» Task statement:
In the entries below, find the string "الظالمين" and return each line holding it.

==== Extracted information

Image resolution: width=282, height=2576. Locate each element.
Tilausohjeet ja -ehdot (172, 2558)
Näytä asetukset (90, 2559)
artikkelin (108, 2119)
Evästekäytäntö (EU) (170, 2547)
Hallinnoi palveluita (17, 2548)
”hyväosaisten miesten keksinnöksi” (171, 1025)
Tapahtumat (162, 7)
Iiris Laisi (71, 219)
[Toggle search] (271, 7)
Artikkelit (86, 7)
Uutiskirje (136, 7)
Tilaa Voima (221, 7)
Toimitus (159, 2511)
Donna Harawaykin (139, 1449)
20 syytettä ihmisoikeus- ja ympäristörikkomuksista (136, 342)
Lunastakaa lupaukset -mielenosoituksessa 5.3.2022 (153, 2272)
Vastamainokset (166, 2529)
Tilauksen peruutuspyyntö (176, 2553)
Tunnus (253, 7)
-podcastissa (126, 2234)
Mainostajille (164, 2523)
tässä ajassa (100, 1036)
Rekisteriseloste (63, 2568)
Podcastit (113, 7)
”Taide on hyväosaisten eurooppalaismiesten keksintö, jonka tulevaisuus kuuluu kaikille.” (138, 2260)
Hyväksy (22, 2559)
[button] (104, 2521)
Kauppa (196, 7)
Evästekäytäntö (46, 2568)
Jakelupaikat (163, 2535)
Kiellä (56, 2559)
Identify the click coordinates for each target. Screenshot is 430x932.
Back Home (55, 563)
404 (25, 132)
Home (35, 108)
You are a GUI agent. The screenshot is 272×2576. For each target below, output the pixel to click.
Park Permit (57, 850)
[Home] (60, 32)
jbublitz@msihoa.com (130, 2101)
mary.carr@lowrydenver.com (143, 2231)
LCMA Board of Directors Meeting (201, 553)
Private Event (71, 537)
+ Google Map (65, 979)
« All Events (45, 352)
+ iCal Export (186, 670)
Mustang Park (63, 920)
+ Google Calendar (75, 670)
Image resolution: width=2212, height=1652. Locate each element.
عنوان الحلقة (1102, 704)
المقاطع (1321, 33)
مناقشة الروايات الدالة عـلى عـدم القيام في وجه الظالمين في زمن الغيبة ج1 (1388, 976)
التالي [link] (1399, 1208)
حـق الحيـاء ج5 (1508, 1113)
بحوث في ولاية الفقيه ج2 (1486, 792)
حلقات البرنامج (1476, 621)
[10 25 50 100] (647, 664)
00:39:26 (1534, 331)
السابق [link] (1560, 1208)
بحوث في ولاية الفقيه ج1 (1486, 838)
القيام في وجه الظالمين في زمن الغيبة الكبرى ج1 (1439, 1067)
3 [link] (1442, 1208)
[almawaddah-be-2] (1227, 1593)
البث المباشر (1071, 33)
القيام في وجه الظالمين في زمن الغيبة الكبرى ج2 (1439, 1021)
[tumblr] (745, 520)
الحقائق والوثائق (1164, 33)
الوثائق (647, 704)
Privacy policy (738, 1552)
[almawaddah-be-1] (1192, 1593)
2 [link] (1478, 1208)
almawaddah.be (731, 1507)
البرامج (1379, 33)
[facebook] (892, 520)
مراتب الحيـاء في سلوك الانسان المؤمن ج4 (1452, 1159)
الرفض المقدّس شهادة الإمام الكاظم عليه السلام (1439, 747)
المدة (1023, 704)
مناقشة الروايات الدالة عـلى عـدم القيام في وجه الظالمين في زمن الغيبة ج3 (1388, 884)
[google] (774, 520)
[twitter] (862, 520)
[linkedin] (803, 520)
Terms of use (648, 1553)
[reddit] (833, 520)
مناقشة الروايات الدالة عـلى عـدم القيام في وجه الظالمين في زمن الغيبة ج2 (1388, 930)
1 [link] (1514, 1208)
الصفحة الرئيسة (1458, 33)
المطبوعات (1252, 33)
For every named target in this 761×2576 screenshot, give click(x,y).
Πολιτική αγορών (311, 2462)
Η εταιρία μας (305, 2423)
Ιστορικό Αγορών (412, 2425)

========

» Expected answer:
مناقشة الروايات الدالة عـلى عـدم القيام في وجه الظالمين في زمن الغيبة ج1 (1388, 976)
القيام في وجه الظالمين في زمن الغيبة الكبرى ج1 (1439, 1067)
القيام في وجه الظالمين في زمن الغيبة الكبرى ج2 (1439, 1021)
مناقشة الروايات الدالة عـلى عـدم القيام في وجه الظالمين في زمن الغيبة ج3 (1388, 884)
مناقشة الروايات الدالة عـلى عـدم القيام في وجه الظالمين في زمن الغيبة ج2 (1388, 930)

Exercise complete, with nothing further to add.